* **Text block**
Like many who lived through the Sept. 11, 2001, terrorist attacks, jeweler Jennifer Gandia remembers the day and subsequent weeks with a series of words: Shock. Confusion. Trauma.
Perhaps the worst word of all, Gandia says, is silence. Her parents, Carlos and Milly, had celebrated 25 years in their Greenwich Street store right before planes hit the World Trade Center towers and the world changed forever. Their jewelry business was about a block and a half away “in the shadow of the Trade Center,” Gandia says. Everyone inside the store survived. But the building sustained structural damage, and they had to move.
The word Gandia uses for that time in her family’s lives is harrowing, which means “acutely painful or distressing.” It is an apt word for that moment in her parents’ lives, Gandia says. “It gave them a long time to think about what they were going to do. Should they regroup? Do they close? They felt too young to retire. This was the only neighborhood they had known.”
In the 10 months after the attacks, before a friend helped the Gandia family find a new store location, New York and the life Gandia knew was quiet. Too quiet, she recalls. Not only was there a literal hole in the earth where beautiful buildings once stood, but more than 3,000 lives—husbands, wives, sisters, brothers, and emergency personnel—were gone.

* **Task A**
From the passage about the Gandia family's jewelry store, list the kinds of people it names among the more than 3,000 lives lost.
* **Task B**
Copy word for word the part of the passage about the Gandia family's jewelry store that begins at the words "Like many who" and ends after "had to move.".

* **Supplied entries**
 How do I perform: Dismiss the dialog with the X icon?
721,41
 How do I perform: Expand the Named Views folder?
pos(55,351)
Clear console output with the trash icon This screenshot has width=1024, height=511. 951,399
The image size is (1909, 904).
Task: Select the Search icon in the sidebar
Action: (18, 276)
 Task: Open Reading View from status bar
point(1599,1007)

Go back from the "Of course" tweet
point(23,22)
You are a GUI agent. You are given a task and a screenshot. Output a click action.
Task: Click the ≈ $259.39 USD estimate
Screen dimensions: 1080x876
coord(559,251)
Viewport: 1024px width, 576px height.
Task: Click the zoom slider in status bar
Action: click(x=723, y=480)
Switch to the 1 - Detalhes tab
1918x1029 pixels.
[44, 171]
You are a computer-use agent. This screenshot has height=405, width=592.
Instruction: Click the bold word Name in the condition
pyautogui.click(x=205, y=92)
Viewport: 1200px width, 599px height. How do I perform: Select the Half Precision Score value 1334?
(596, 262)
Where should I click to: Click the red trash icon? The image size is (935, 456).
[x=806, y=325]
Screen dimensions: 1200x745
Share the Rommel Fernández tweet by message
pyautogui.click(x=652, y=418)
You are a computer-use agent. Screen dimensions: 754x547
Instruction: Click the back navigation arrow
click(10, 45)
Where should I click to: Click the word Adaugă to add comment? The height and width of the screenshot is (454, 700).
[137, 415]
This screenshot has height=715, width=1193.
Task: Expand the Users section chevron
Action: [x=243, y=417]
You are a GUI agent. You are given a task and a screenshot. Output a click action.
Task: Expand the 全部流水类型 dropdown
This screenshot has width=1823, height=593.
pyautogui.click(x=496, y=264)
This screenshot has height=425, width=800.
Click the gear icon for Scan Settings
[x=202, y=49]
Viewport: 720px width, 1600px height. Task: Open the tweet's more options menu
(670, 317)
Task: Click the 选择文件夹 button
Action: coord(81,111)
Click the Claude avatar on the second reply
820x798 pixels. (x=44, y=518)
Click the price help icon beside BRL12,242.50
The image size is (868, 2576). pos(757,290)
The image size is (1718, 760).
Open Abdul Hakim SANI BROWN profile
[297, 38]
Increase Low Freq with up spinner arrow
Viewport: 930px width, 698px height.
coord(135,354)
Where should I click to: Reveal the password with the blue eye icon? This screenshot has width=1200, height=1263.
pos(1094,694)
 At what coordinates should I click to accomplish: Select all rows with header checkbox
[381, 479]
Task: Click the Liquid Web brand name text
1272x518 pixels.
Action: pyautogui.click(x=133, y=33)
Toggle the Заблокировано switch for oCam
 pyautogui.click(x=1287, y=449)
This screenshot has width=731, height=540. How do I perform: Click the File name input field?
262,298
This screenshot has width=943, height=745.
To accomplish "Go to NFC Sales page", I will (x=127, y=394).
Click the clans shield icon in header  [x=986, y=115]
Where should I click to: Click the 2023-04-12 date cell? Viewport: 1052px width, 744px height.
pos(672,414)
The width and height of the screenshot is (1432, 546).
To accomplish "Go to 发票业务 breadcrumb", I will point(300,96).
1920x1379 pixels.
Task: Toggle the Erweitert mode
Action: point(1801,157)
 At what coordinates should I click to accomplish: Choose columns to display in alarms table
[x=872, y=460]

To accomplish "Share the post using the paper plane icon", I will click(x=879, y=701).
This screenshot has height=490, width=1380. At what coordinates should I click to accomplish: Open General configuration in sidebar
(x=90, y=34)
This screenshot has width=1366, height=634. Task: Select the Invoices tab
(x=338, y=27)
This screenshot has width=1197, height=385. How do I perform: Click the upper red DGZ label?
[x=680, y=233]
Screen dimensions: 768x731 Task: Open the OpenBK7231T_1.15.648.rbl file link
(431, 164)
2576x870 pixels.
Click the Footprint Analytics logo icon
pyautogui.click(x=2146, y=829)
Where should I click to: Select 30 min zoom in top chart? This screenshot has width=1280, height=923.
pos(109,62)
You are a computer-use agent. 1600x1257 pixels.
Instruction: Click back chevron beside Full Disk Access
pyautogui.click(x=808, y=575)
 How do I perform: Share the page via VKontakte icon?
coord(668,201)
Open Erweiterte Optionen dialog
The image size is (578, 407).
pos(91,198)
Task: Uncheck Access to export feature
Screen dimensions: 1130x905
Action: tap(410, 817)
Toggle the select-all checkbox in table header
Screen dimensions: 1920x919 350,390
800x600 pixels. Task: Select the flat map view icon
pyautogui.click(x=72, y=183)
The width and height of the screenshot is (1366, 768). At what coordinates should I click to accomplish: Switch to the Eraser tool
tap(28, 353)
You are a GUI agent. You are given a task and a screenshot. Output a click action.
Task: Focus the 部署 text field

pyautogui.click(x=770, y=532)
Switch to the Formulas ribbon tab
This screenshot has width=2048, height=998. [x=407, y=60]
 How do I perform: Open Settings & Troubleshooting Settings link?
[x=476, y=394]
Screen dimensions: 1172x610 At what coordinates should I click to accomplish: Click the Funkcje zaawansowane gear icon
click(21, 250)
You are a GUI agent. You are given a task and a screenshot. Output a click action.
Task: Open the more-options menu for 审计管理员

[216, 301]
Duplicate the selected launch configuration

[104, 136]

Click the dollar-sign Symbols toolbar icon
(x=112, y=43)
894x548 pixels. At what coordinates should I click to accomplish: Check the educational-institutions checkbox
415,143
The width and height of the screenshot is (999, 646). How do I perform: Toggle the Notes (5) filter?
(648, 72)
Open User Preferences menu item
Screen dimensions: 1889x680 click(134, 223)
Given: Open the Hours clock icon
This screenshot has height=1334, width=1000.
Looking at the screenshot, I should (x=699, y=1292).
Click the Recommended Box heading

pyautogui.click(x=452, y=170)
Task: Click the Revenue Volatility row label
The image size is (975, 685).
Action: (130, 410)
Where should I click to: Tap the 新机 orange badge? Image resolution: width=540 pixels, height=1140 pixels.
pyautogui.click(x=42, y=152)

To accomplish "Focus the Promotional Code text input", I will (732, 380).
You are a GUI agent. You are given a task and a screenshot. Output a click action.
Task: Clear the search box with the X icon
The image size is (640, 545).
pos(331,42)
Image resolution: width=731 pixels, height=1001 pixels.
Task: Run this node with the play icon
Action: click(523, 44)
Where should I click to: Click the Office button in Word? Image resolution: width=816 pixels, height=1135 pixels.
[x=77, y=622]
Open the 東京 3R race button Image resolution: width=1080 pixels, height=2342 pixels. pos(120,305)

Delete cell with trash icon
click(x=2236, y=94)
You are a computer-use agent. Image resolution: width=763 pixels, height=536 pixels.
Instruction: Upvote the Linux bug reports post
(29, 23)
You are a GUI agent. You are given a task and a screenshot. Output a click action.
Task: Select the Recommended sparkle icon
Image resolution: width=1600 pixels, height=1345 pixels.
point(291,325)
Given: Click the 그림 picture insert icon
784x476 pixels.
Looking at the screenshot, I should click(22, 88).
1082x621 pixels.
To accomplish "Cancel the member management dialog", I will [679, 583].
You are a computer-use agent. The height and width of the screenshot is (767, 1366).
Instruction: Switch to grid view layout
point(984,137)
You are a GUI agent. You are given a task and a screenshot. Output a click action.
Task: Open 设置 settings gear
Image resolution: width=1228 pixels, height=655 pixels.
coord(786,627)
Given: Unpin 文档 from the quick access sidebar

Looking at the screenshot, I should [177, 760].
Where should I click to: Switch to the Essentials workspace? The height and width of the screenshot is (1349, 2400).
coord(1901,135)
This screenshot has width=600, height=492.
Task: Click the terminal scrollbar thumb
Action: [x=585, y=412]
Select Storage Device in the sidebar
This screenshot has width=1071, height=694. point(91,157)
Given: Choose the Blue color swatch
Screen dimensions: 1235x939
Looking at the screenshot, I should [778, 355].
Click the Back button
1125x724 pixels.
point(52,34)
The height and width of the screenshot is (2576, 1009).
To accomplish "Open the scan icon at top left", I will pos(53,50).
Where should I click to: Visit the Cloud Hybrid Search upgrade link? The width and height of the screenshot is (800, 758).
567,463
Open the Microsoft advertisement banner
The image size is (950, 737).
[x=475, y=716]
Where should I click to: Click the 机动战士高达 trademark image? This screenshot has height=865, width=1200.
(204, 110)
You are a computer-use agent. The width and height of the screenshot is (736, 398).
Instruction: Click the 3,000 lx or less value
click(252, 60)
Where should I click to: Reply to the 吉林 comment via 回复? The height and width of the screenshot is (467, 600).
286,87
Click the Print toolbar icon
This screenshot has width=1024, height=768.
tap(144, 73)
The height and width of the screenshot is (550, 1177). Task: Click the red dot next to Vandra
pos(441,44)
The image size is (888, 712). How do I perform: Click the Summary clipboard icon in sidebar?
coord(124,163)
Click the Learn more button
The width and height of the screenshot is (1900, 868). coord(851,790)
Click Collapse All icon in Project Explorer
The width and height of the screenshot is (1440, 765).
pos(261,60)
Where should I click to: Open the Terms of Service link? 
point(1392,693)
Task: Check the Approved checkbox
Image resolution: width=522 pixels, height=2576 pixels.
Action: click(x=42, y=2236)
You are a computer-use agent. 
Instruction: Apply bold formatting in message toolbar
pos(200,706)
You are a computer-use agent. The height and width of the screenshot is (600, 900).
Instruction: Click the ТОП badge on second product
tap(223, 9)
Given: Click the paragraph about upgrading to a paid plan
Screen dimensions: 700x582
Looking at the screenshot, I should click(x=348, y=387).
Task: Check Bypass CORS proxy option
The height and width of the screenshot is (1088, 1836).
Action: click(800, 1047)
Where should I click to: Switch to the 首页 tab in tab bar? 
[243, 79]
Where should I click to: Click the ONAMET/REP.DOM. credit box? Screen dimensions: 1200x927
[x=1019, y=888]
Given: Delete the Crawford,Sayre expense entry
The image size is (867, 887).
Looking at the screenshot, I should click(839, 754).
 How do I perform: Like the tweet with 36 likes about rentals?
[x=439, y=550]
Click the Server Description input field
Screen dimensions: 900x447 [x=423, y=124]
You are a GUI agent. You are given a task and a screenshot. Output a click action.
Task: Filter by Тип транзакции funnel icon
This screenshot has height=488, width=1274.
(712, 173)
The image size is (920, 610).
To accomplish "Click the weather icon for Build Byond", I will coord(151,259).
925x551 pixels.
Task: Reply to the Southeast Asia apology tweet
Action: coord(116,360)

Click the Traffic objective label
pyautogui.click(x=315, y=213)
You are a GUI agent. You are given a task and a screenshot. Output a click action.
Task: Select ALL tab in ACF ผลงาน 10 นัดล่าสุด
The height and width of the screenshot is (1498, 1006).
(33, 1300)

* **Task output A**
husbands, wives, sisters, brothers, emergency personnel

* **Task output B**
Like many who lived through the Sept. 11, 2001, terrorist attacks, jeweler Jennifer Gandia remembers the day and subsequent weeks with a series of words: Shock. Confusion. Trauma.
Perhaps the worst word of all, Gandia says, is silence. Her parents, Carlos and Milly, had celebrated 25 years in their Greenwich Street store right before planes hit the World Trade Center towers and the world changed forever. Their jewelry business was about a block and a half away “in the shadow of the Trade Center,” Gandia says. Everyone inside the store survived. But the building sustained structural damage, and they had to move.